Она казалась себе сомнамбулой, едва переставляла ноги, мысли путались. «Что это? Я не помню, как уснула». Попыталась вспомнить, как уснула в прошлую ночь, — то же самое. Провал в памяти. Графин с водой стоял на тумбочке Эллы. Она напилась. Опустилась рядом на стул и стала от нечего делать рассматривать на тумбочке у Эллы многочисленные лекарства. «Все прикидывается больной, а сама шастает по ночам». Валерьяновые капли, анальгин, но-шпа, викаир… «А это что?» Она взяла в руки безымянный пузырек, до половины наполненный таблетками, и каким-то чутьем угадала: «Снотворное! Сука лицемерная! Строит из себя недотрогу-праведницу, а ночью трахается напропалую и боится за свою репутацию!» Элла пришла в пять, Лариса притворилась, что спит.
— Вам, Михаил Львович, сегодня с утра жена звонила — перебудила весь лагерь!
Ах, черт! Он совсем забыл, что у него еще есть жена! Тем временем Лариса продолжала:
— Она просила вам передать, что ложится в больницу.

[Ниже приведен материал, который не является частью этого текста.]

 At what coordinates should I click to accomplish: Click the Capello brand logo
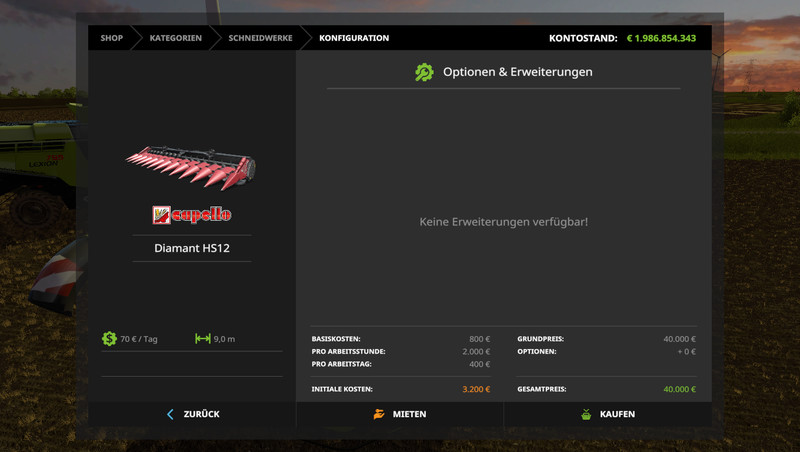(192, 214)
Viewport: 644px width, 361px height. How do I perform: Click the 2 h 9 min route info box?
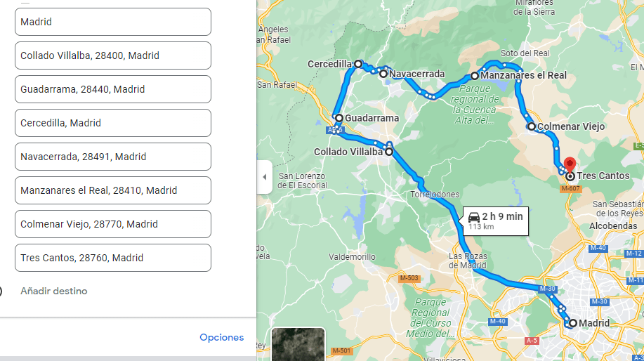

— Спасибо, Лариса Витальевна. А теперь не могли бы вы меня на пару минут оставить с Эллой Валентиновной?
Лариса, фыркнув, удалилась: «И ему тоже есть дело до этой шлюхи…»
Он положил перед Эллой Валентиновной два фотоснимка.
— Что это значит? — не поняла она.
— Не узнаете? — разыграл он удивление. — Это ваши «пальчики», почтеннейшая. Вот этот — с чашки, из которой вы пили чай, а этот — с моего рыжего чемоданчика, мы с ним близнецы-братья! А чемоданчик мой, как вам известно, был похищен вечером пятнадцатого июня и найден мной на следующий день в коттедже номер десять, у мальчиков.
— Идите вы к черту вместе с вашим чемоданчиком! — взвизгнула неожиданно Элла. — Я его не трогала. На кой он мне сдался?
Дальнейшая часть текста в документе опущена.